[Collected data entries]
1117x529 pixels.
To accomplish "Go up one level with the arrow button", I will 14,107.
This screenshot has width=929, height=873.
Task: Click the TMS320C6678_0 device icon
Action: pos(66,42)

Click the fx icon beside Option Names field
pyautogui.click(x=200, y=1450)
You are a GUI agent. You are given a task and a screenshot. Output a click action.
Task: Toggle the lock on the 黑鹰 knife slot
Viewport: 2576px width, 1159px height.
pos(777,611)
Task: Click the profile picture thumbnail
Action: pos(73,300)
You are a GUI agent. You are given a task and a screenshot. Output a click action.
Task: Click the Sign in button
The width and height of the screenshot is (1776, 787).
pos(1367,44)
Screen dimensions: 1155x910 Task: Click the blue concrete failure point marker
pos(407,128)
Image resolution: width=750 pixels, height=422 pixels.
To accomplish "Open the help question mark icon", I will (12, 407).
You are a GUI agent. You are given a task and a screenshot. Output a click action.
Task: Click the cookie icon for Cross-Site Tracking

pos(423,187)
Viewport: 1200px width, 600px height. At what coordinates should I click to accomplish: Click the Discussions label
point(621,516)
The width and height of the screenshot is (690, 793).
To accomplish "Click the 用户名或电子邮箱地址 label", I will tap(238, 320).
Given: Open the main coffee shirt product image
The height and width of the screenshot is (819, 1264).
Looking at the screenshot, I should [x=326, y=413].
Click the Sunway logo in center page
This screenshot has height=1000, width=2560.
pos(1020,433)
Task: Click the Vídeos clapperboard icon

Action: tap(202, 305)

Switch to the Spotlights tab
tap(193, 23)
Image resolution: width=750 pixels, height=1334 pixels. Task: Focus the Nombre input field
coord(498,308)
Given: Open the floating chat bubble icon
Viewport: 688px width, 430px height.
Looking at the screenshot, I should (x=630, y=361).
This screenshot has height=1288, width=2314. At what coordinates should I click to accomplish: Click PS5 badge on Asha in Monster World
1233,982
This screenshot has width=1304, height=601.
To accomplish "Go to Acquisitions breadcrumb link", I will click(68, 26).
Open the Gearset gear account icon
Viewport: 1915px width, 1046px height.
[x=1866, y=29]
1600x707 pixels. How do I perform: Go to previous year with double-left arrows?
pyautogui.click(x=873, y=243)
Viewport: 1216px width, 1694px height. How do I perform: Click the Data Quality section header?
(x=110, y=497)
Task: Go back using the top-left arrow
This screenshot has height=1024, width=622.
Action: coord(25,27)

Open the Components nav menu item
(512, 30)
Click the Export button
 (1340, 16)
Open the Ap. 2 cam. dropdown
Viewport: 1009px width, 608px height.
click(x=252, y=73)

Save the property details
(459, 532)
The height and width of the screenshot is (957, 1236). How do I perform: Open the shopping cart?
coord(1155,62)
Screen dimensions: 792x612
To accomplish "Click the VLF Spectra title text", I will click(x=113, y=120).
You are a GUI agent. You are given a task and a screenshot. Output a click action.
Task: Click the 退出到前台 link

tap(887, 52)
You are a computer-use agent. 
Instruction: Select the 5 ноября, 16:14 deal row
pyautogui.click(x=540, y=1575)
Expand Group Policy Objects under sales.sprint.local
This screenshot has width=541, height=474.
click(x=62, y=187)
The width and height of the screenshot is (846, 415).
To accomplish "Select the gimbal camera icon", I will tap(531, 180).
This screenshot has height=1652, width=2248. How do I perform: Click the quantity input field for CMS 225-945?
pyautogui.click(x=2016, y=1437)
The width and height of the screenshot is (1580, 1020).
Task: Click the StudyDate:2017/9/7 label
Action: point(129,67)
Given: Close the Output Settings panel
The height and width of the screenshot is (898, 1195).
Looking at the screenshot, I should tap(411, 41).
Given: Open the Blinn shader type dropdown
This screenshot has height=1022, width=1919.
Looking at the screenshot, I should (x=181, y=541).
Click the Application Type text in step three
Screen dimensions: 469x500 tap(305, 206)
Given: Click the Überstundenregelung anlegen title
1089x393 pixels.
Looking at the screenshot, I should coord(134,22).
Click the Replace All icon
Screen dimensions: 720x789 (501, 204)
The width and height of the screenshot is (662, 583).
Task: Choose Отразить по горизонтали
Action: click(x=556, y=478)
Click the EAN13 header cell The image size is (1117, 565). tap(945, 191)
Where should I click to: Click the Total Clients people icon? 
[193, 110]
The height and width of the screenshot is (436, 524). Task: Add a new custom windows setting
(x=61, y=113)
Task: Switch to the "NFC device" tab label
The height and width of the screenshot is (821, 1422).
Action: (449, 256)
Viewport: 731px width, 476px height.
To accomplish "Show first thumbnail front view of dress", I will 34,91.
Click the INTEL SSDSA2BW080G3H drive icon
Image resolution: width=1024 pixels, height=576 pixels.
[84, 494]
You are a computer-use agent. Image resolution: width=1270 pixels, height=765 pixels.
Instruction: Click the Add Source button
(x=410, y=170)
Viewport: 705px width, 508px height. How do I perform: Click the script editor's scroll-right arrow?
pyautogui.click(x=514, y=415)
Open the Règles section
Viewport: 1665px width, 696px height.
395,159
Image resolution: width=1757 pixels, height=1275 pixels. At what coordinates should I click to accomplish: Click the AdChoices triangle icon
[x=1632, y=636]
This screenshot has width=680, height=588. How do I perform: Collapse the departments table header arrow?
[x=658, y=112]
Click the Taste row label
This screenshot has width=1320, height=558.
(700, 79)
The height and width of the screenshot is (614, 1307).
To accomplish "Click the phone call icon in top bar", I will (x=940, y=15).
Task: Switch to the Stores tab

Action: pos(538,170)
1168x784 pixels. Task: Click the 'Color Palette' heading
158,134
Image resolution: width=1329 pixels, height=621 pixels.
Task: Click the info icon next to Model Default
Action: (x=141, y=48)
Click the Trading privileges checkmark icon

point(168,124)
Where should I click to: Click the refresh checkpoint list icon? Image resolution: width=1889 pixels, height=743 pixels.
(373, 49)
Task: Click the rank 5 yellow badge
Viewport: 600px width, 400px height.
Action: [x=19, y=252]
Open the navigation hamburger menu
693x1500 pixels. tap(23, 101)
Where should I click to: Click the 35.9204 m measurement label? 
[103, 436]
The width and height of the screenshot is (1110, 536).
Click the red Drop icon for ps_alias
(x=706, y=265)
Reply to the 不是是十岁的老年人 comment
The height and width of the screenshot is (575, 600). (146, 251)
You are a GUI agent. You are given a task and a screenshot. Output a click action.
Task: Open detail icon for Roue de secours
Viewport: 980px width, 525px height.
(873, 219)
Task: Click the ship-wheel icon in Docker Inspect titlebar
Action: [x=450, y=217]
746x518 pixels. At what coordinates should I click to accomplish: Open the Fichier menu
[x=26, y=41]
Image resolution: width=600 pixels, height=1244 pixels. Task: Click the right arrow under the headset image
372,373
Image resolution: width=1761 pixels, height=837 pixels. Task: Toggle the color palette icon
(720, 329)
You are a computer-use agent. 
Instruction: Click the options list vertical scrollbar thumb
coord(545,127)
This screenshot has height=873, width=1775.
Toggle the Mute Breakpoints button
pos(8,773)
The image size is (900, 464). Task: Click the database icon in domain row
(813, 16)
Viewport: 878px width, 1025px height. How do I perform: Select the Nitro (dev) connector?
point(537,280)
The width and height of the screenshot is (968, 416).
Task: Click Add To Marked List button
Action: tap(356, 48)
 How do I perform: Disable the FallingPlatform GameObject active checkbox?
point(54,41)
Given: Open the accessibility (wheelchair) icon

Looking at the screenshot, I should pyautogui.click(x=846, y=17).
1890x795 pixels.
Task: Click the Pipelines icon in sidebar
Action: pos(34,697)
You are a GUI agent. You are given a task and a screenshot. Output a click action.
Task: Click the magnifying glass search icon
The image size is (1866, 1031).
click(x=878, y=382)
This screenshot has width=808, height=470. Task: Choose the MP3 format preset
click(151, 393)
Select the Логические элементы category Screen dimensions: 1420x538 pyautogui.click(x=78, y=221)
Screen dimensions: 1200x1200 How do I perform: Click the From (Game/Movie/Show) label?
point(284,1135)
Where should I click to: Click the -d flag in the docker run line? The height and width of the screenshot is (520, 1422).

▶ **EXERCISE GOAL**
Transcribe, exactly as written, all lines of the entries above from the first to the one containing "Task: Toggle the lock on the 黑鹰 knife slot", and no more.

▶ **EXPECTED ANSWER**
1117x529 pixels.
To accomplish "Go up one level with the arrow button", I will 14,107.
This screenshot has width=929, height=873.
Task: Click the TMS320C6678_0 device icon
Action: pos(66,42)

Click the fx icon beside Option Names field
pyautogui.click(x=200, y=1450)
You are a GUI agent. You are given a task and a screenshot. Output a click action.
Task: Toggle the lock on the 黑鹰 knife slot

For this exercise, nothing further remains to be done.